Of the lines below, copy those that hold the word "agent".

Saved data entries
BEGIN

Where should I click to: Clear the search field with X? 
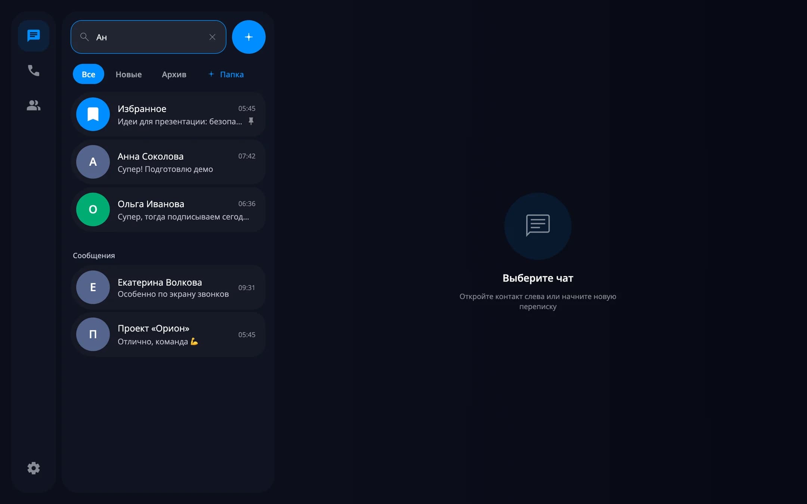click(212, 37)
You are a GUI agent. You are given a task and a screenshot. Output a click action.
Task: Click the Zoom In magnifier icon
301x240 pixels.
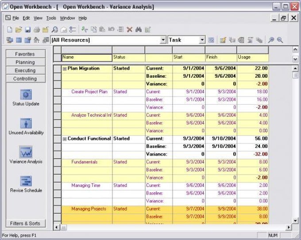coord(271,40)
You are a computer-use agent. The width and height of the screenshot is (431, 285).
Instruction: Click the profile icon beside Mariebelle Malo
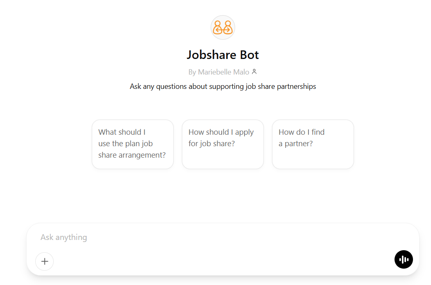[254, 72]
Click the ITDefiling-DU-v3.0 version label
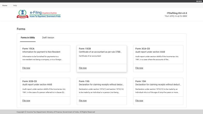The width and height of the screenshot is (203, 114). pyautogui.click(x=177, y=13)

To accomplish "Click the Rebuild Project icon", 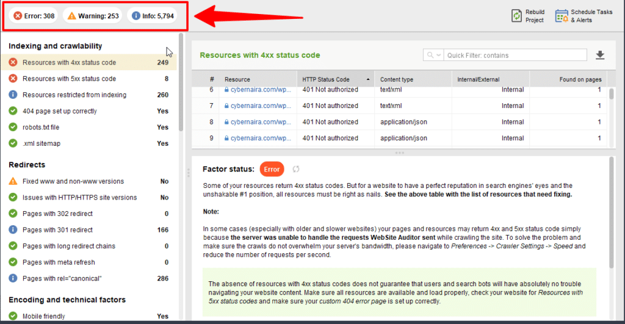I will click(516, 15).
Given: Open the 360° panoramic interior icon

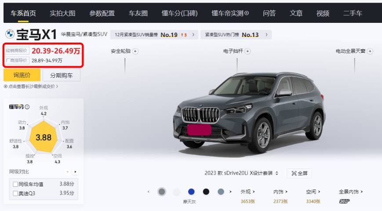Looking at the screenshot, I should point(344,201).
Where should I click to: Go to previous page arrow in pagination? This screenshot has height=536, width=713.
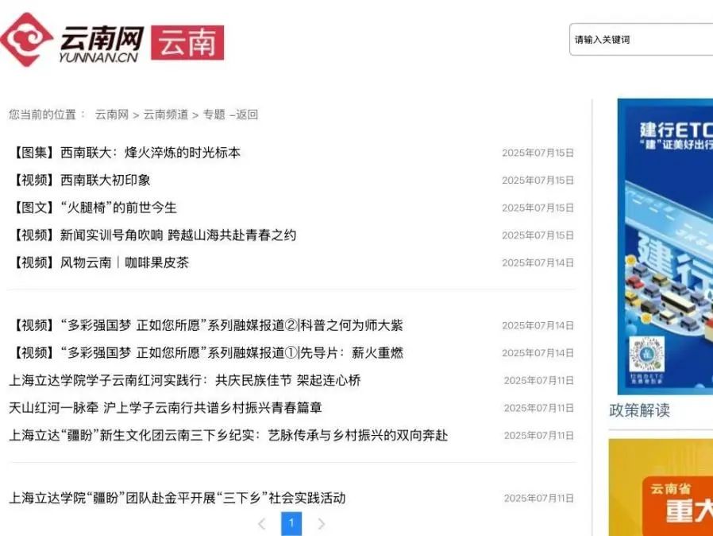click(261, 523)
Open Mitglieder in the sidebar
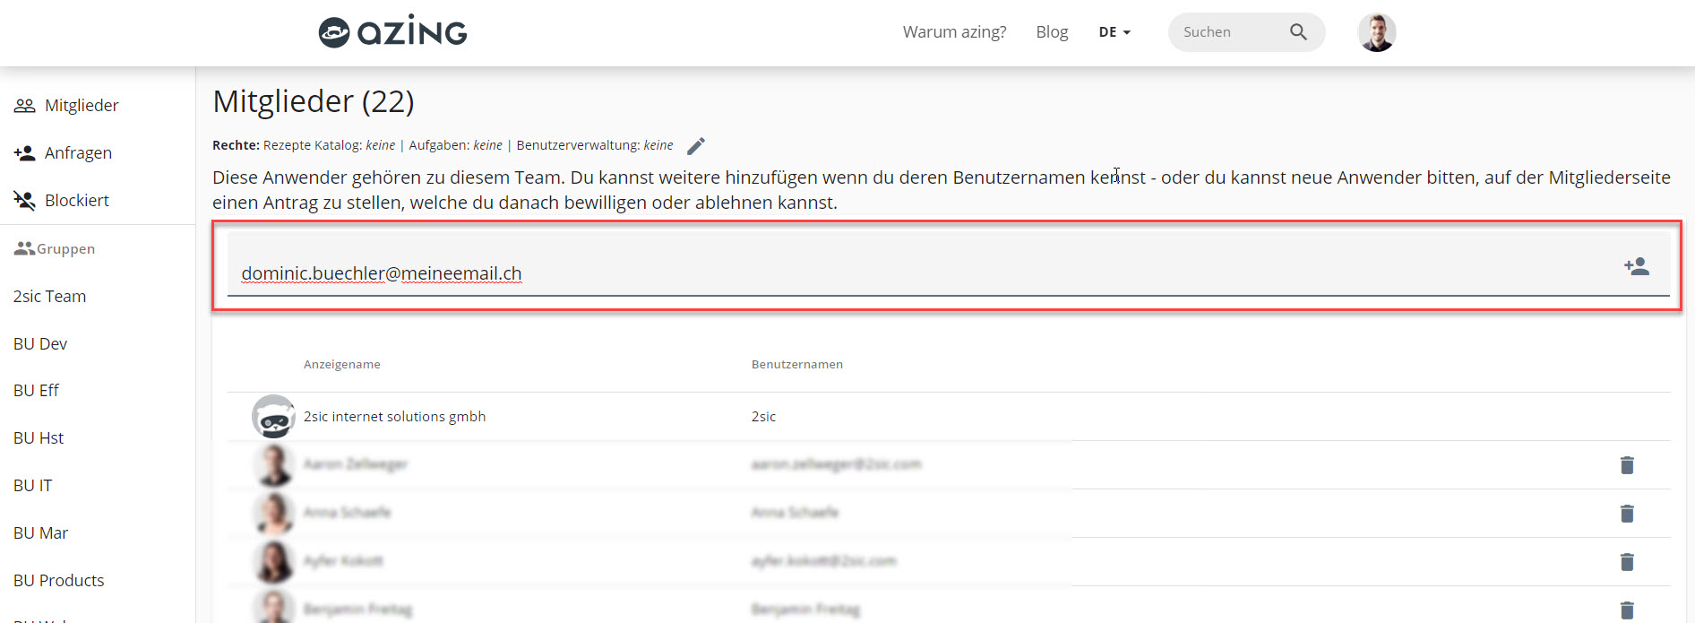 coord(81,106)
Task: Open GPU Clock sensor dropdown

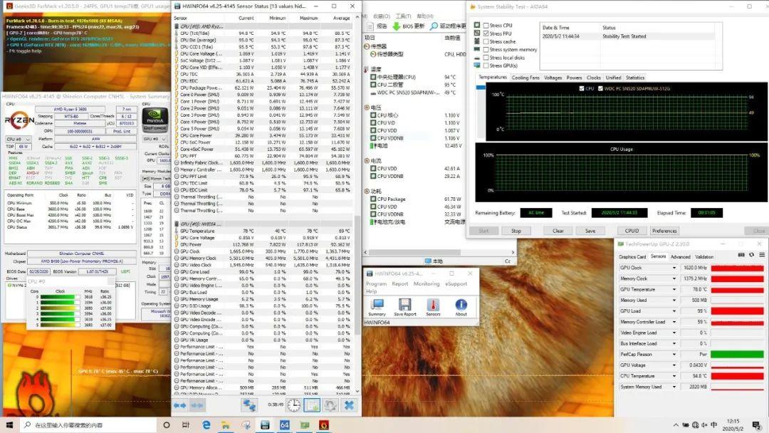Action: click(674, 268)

END

■ Answer below
You are a GUI agent. You are given a task and a screenshot. Output a click action.
You are a computer-use agent. The width and height of the screenshot is (431, 285).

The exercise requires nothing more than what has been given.